Los quehaceres del hogar deben ser distribuidos entre los 7 días de la semana. Una familia organizada puede planificar las tareas del hogar para trabajar en equipo según las personas que la conformen.
Unos consejos que pueden ayudarte son:
1. Crear confianza:
Aprender a delegar es también confiar que la tarea estará bien hecha o enseñar a hacerla. Generar confianza promueve el respeto entre los miembros de una familia.
2. Asignar tareas:
Quién, qué y cuándo. Realiza una lista de actividades con su cronograma para delimitar las responsabilidades de todos los cuartos de la casa. Antes de comenzar, crea una puntuación a cada cuarto entre 1 y 5 según cuál esté muy desordenado o poco limpio y así será más sencillo comenzar la limpieza.

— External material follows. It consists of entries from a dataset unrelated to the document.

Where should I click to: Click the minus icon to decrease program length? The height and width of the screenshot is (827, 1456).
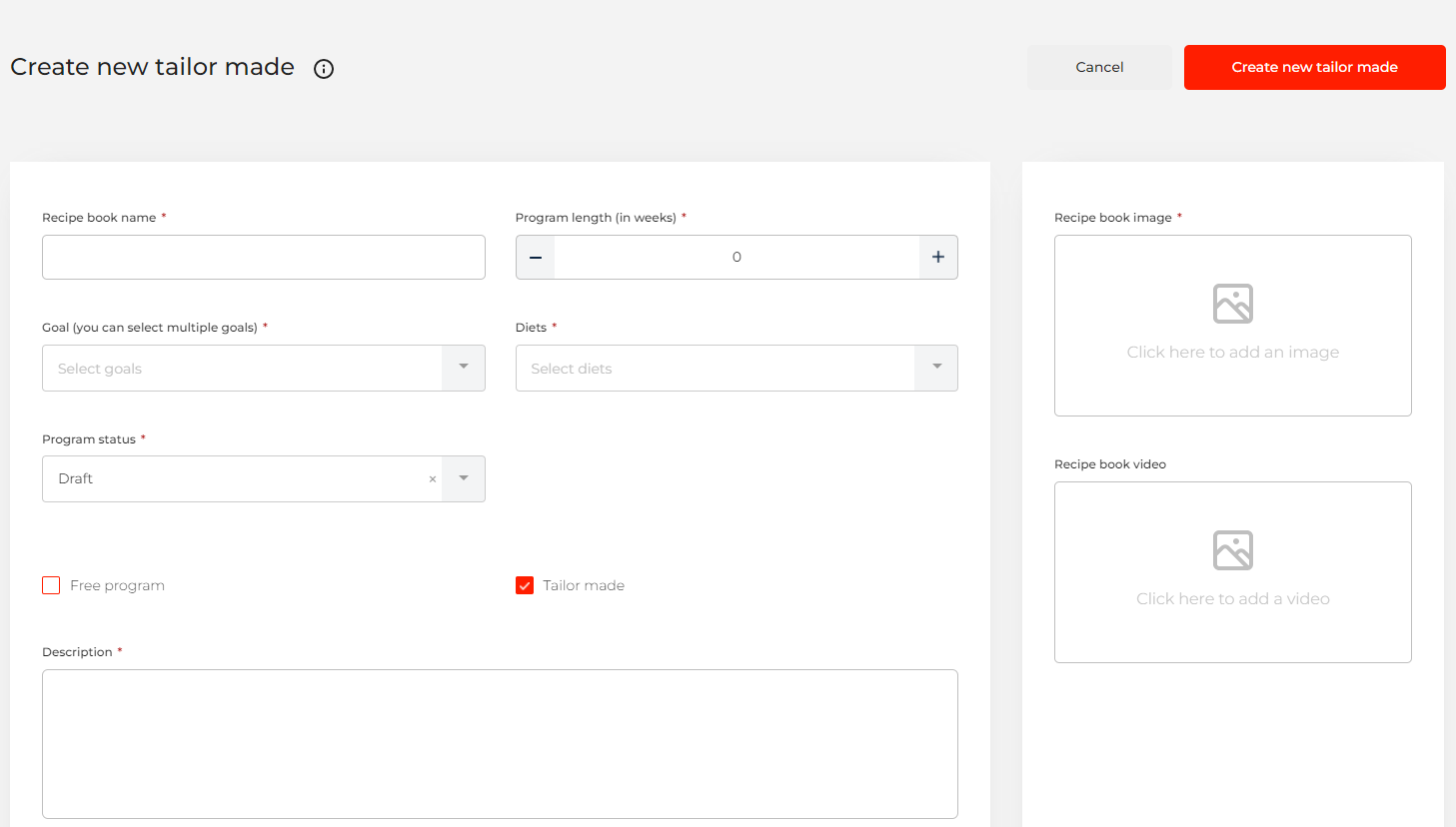click(535, 257)
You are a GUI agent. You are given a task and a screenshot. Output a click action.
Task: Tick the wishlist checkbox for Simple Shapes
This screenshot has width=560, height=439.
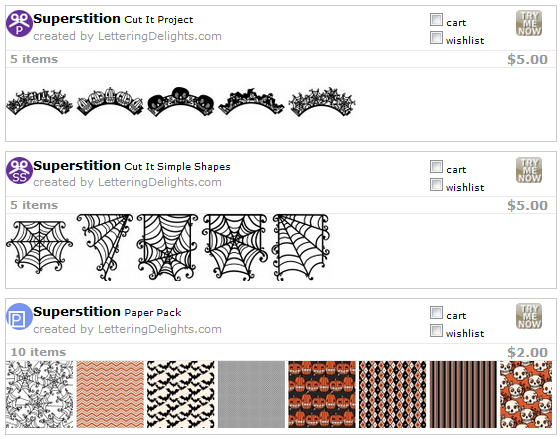pos(436,184)
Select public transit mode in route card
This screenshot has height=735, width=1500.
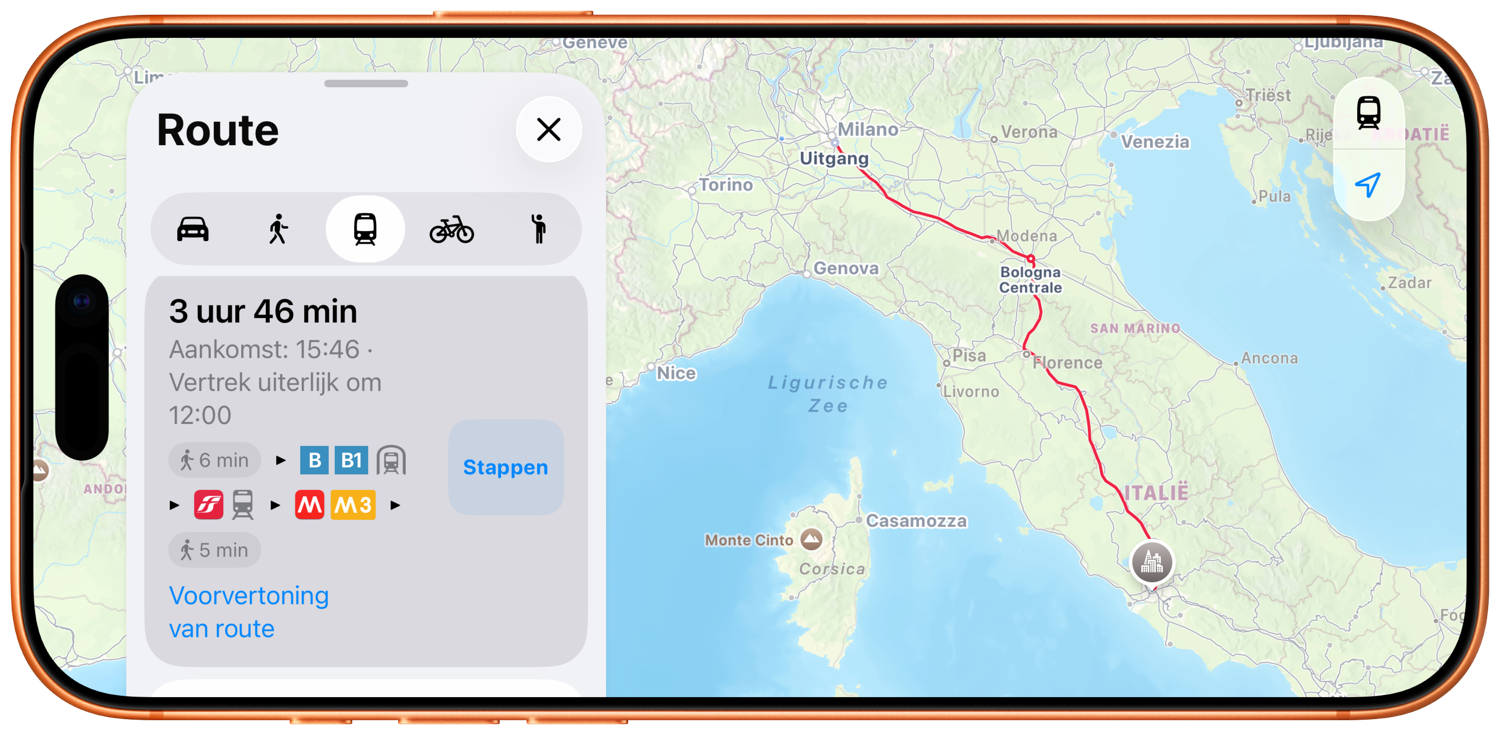[365, 229]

3. Crear sentido de pertenencia:
Cuando un proyecto se hace propio, se le pone más ganas y más cariño; si no, se tira la toalla fácilmente. Por ejemplo, si a papá le gusta la jardinería, puede encargarse de las plantas o del espacio donde las mismas estén ubicadas. Si al hermano mayor le gusta limpiar autos, el estacionamiento y todo lo que hay ahí será responsabilidad de él.
4. Impulsar la comunicación:
La única forma de saber si una tarea está bien realizada es tener un feedback o retroalimentación constante del trabajo hecho, incluso puede funcionar al intercambiar roles y cuartos a limpiar.
5. Celebrar éxitos grupales:
Hacer una gran limpieza o media limpieza de la casa implica mucho esfuerzo y dedicación. Completar una gran tarea en equipo genera orgullo por el trabajo, la casa y la familia. ¡Qué mejor que celebrarlo juntos!